Saved data entries:

*** Block opens ***

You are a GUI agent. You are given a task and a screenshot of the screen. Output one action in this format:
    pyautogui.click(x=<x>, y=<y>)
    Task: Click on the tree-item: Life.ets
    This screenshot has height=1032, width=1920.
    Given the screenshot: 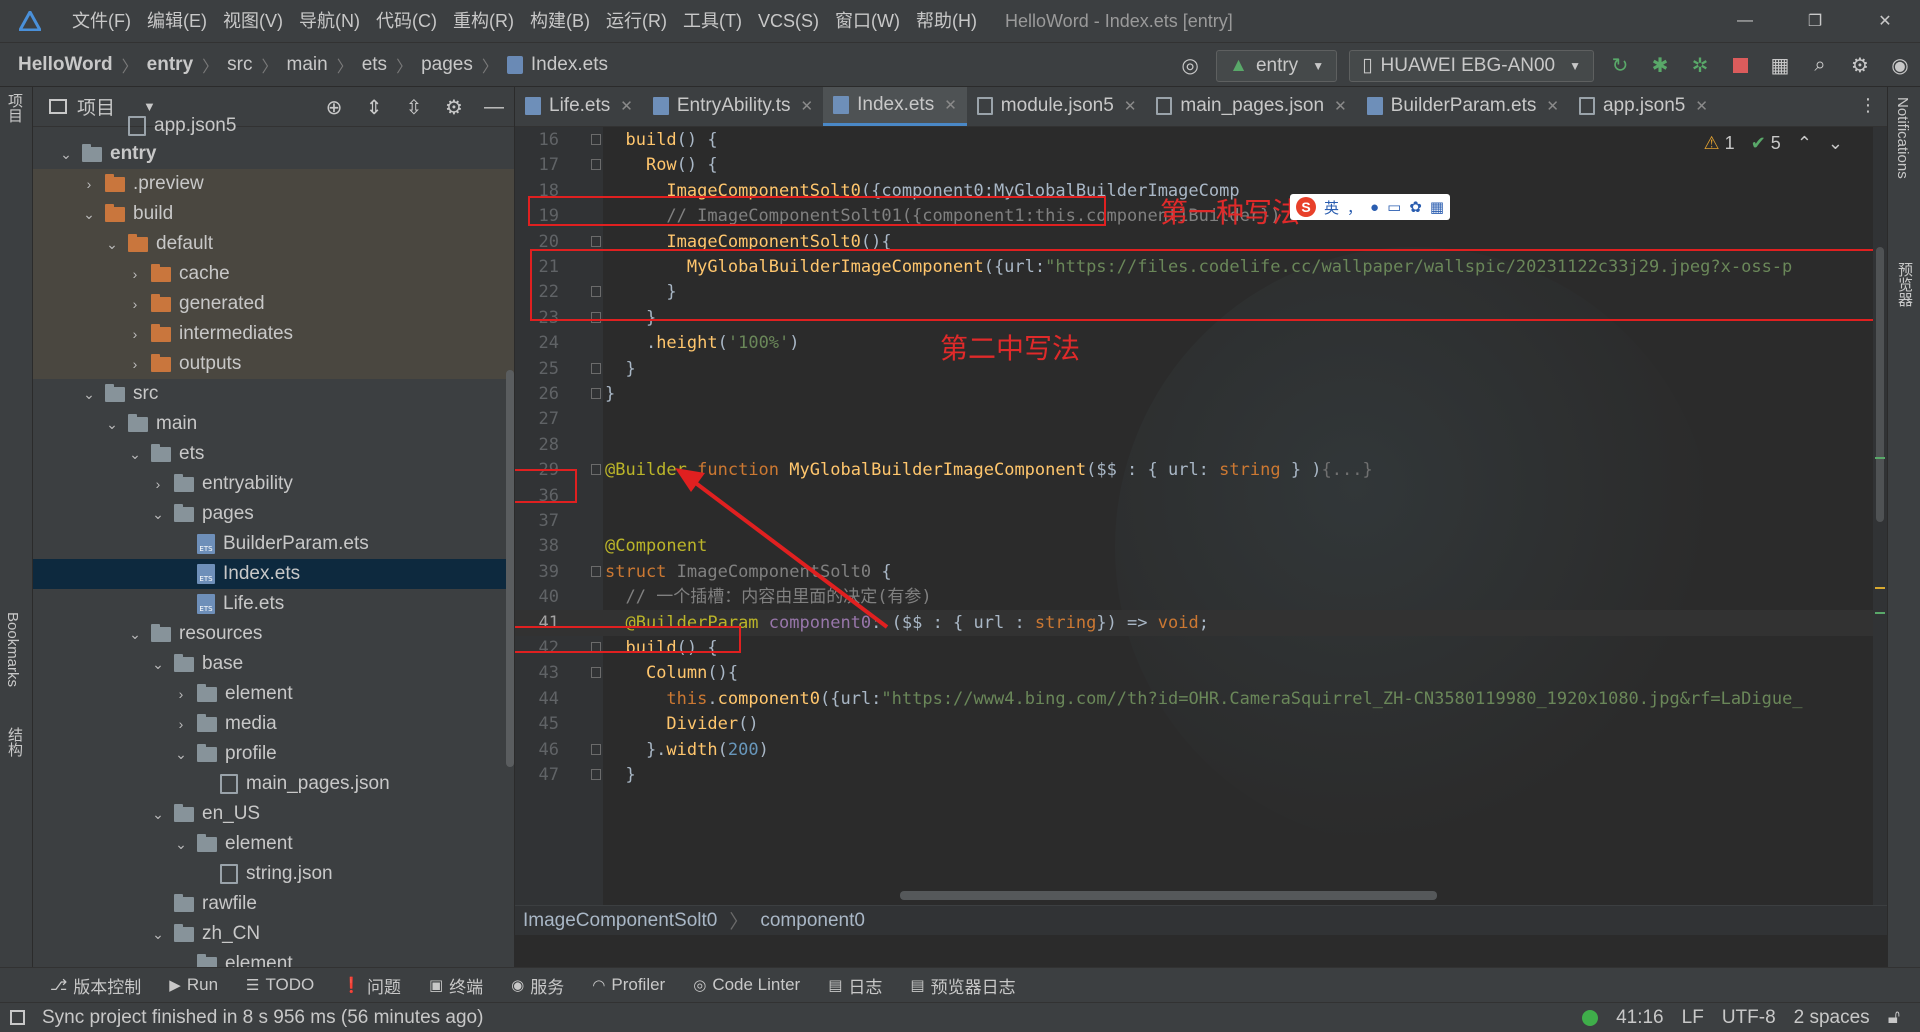 What is the action you would take?
    pyautogui.click(x=274, y=604)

*** Block closes ***

> Assignment
In the records, from the first line through the line containing "This screenshot has", swap "screenshot" for "screen capture" and write out only those lines, leaving everything else as it is.

> Exercise result
You are a GUI agent. You are given a task and a screen capture of the screen. Output one action in this format:
    pyautogui.click(x=<x>, y=<y>)
    Task: Click on the tree-item: Life.ets
    This screen capture has height=1032, width=1920.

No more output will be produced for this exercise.